Ha il sapore di una «mission accomplished» nello stile George W. Bush il discorso che martedì il neopremier turco Yildirim ha pronunciato in parlamento. Con una pomposità fuori luogo il burattino del presidente Erdogan ha dichiarato conclusa l’operazione anti-Pkk nel sud est della Turchia, a 11 mesi dal suo inizio.

Mai le parole del partito di governo Akp sono state più lontane dalla realtà: la campagna militare che ha devastato le regioni kurde meridionali non è affatto conclusa. Se possibile, anzi, si è inasprita con mille riserve arruolate e dispiegate a sud-est, raid aerei e altre 25 comunità, tra Sirnak e Mus, poste sotto coprifuoco in soli due giorni. Da Diyarbakir ad Hakkari, estremo oriente turco, le bombe dell’aviazione sono piovute su aree rurali dove – dice Ankara – si nascondono i combattenti del Pkk.

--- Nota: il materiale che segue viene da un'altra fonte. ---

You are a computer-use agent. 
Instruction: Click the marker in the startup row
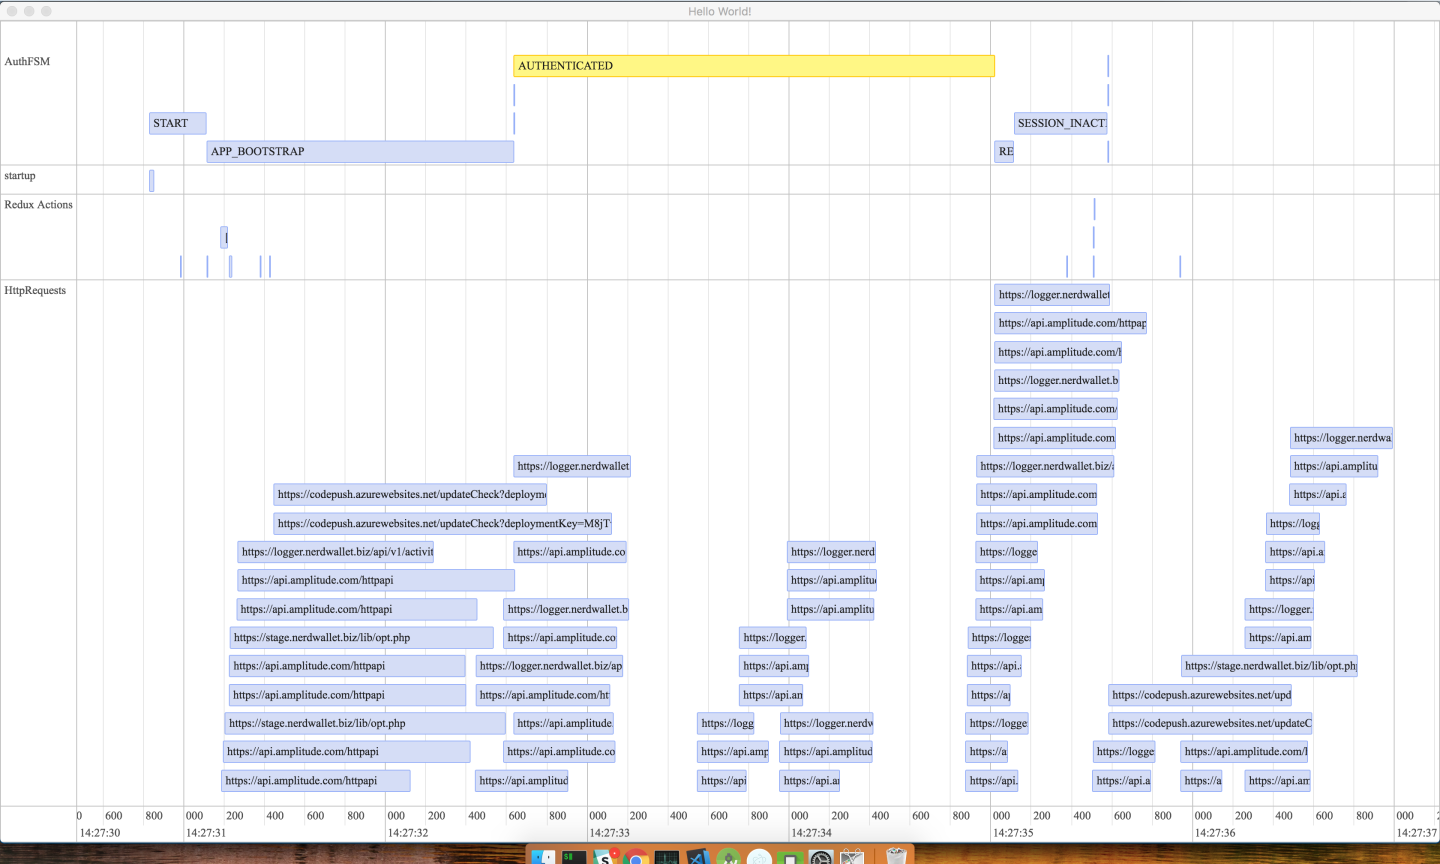pyautogui.click(x=152, y=181)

Quelli di cui ieri il capo di Stato maggiore celebrava le uccisioni: nei primi sei mesi del 2016, secondo l’esercito turco, sarebbero oltre 10mila i miliziani kurdi uccisi, 2.700 in Turchia e 7.700 nel nord dell’Iraq (di cui da mesi Ankara viola la sovranità nel silenzio internazionale).

Numeri che appaiono gonfiati, ma che soprattutto non tengono conto – o non specificano – le vittime civili: un bilancio chiaro ad oggi non esiste ancora, di certo va calcolato un minimo di 600 morti tra la popolazione kurda in Turchia.

«L’operazione è finita – ha detto Yildirim martedì – Ora ci sarà un rinnovamento fisico e sociale. Sostituiremo gli edifici distrutti con edifici molto più belli». Ma il cuore del discorso era un altro: il primo ministro ha annunciato punizioni severe per quei comuni e sindaci che Ankara ritiene responsabili di sostegno al Pkk: «Ora che abbiamo concluso le operazioni, ci sono altri passi da compiere. È tempo di punire i comuni che sostengono il terrorismo. Trasferite denaro destinato ai servizi pubblici ad un’organizzazione terroristica. Non ve lo permetteremo».

Ankara è quindi decisa a spezzare definitivamente l’Hdp, il partito di sinistra pro-kurdo da mesi nel mirino, prima con arresti di massa di sindaci e sostenitori e poi con la sospensione dell’immunità parlamentare che apre ai processi contro i suoi deputati. Il leader dell’Hdp, il co-segretario Demirtas, ha subito reagito alle minacce promettendo strenua resistenza: «Gli ispettori che hanno condotto inchieste sui nostri municipi le chiuderebbero se avessero una coscienza. Non hanno mai trovato una singola prova. Popolo che hai scelto i tuo rappresentanti, sollevati per difenderli».

Giornalisti alla sbarra

A proseguire non è solo la campagna anti-Pkk, ma anche quella contro la stampa indipendente: in pochi giorni due giornalisti e un accademico sono stati arrestati, Erol Onderoglu (rappresentante turco di Reporter Senza Frontiere), Ahmed Nesin e Sebnem Koruc Fincanci (presidente della Human Rights Foundation of Turkey). A monte il sostegno dato al quotidiano pro-kurdo di opposizione, Ozgur Gundem, target della repressione di Stato con l’accusa di «fare propaganda terroristica».

A difesa dei colleghi, oltre cento giornalisti hanno rilanciato una campagna partita lo scorso 3 maggio per assumere la guida del quotidiano. «Condanniamo questi arresti che non rispettano affatto la legge, la democrazia, la libertà di stampa e di espressione e il diritto della gente di essere informata – si legge nella petizione – Chiediamo il rilascio immediato di Onderoglu, Fincanci e Nesin».

Vista la lunga storia di attacchi contro il quotidiano, sono già stati 44 i giornalisti, alcuni molto noti in Turchia (tra loro il direttore di Cumhuriyet, Can Dundar, condannato a 5 anni per aver rivelato segreti di Stato insieme al caporedattore Gul), che hanno assunto ad interim, per un giorno ciascuno, la carica di direttore di Ozgur Gundem. 37 di loro sono sotto inchiesta.

«Ci dicono che saremo arrestati se prenderemo le difese degli oppressi – ha detto ieri Dundar – Abbiamo ricevuto il messaggio e siamo venuti a dimostrare solidarietà. Se ci dicono di non appoggiare questo quotidiano, noi continueremo a farlo. Se ci diranno di non guardare un certo canale tv, insisteremo a guardarlo. Questo è il modo con cui difendiamo i nostri diritti».